Britain is in the midst of a supermarket price war that has so far taken the scalps of Tesco’s chief executive and finance director, ended Sainsbury’s unprecedented nine years of sales growth, and seen Morrisons suffer some of the biggest sales falls in living memory.

The war is so fierce, the Office for National Statistics (ONS) yesterday revealed the first fall in spending by shoppers year on year since records began 25 years ago and a low level of retail price inflation.

The average price of goods in grocers was 0.2 per cent higher than a year ago – the lowest rise since 2004 – and the average price in July was 0.9 per cent lower than 2013. On Tuesday the consumer prices index, one measure of UK inflation, fell to 1.6 per cent from 1.9 per cent a month earlier.

The British Retail Consortium (BRC) also reported recently that, on its own measures, like-for-like food sales were down 3.5 per cent – the worst performance since 2008. Meanwhile food inflation was just 0.3 per cent, also the lowest rate since records began.

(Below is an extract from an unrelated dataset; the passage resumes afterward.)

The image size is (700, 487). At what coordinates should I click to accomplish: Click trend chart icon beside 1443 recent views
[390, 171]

Price wars are nothing new to the grocery sector and the cuts rarely affect inflation, raising the question of what is different this time round.

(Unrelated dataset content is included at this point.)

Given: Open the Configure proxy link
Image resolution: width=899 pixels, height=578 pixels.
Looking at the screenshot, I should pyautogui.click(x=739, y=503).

Many have suggested that the rise and rise of the German discounters Aldi and Lidl is the key factor – stealing customers away from the Big Four of Tesco, Sainsbury’s, Asda and Morrisons.

But could other factors be at play?

Jon Copestake, a retail analyst at the Economist Intelligence Unit, explained: “The big difference between this and previous price wars is that this one is almost exclusively being driven by mid-market retailers seeking to offset the growing prevalence of discount retailers.

“Another factor that distinguishes this price war is that is it not product specific; stores appear to be embarking on cuts across a number of lines to win back footfall, rather than develop a few loss leaders for marketing purposes.”

Previously, individual items have been slashed in price, such as bananas in 2009, and earlier this year the supermarkets embarked on a milk war with Tesco cutting the cost of four pints from £1.39 to £1, followed by reductions at Sainsbury’s, Co-op, Morrisons and Waitrose.

But now supermarkets are cutting across vast ranges. Tesco vowed to spend £200m reducing the price of cucumbers, carrots, eggs, peppers and other essentials. Asda has promised £1bn of savings over five years. And Morrisons will spend £1bn over three years, cutting prices on 1,200 lines.

Mr Copestake said: “If price wars are limited to a handful of specific loss-leader items then the effect [on inflation] is marginal, but where they take place across a range of goods then there will be a much greater impact.”

But how can supermarkets cut their prices so confidently without the risk that they may be forced to push them up in the near future – just as Tesco did in 2012 when its failed cuts were quickly unwound?

Richard Lim, head of business information for the BRC, explained: “The conditions in the commodities market seem quite benign and there doesn’t seem to be any reason to suggest that commodity prices will rise any time soon.

“The grocery sector works on wafer-thin margins, so the cost of wheat, corn, oil, rice and meat is arguably more important when it comes to setting prices than whether the discounters are winning customers.”

That is not to suggest that the discounters are not playing their part, with the Big Four all agreeing that there is a threat from other European countries, such as Germany, where discounters are the market leaders.

However, Mr Lim said: “One structural change in the market is the discounters, but it’s important to put into context that they only control about 8 per cent of the market. They are growing very quickly, but 92 per cent of grocery shopping happens outside that market.

“In a historical context, it’s also worth remembering that discounters had a bigger market share in 1995, with Kwik Save in the region of about 11 per cent.”

Indeed, before stepping down from Sainsbury’s, its former boss Justin King was quick to point out the discounters’ power was tiny by comparison.

But the current crop of supermarket bosses still appear to be taking the threat very seriously, with the key outcome being that they are taking the fight not just to the discounters but to each other, especially with early indications showing that Asda is coming out on top, in part due to its price cuts being launched before its rivals’.

Other factors are also at play, with internet and convenience store shopping across different grocers leaving fewer households doing one big weekly shop, while families are also learning to throw away less food.

So whether it is commodity prices stabilising, discounters flooding the market, or shoppers changing their habits, it seems safe to say most people will enjoy lower prices.

But the warning implicit in yesterday’s ONS figures is that there are some drawbacks to cheaper bananas, carrots and milk. The price war has led Tesco to consider a dividend cut, and with most pension funds tied up in the stock market, continuing falls in profits could ultimately hit us all.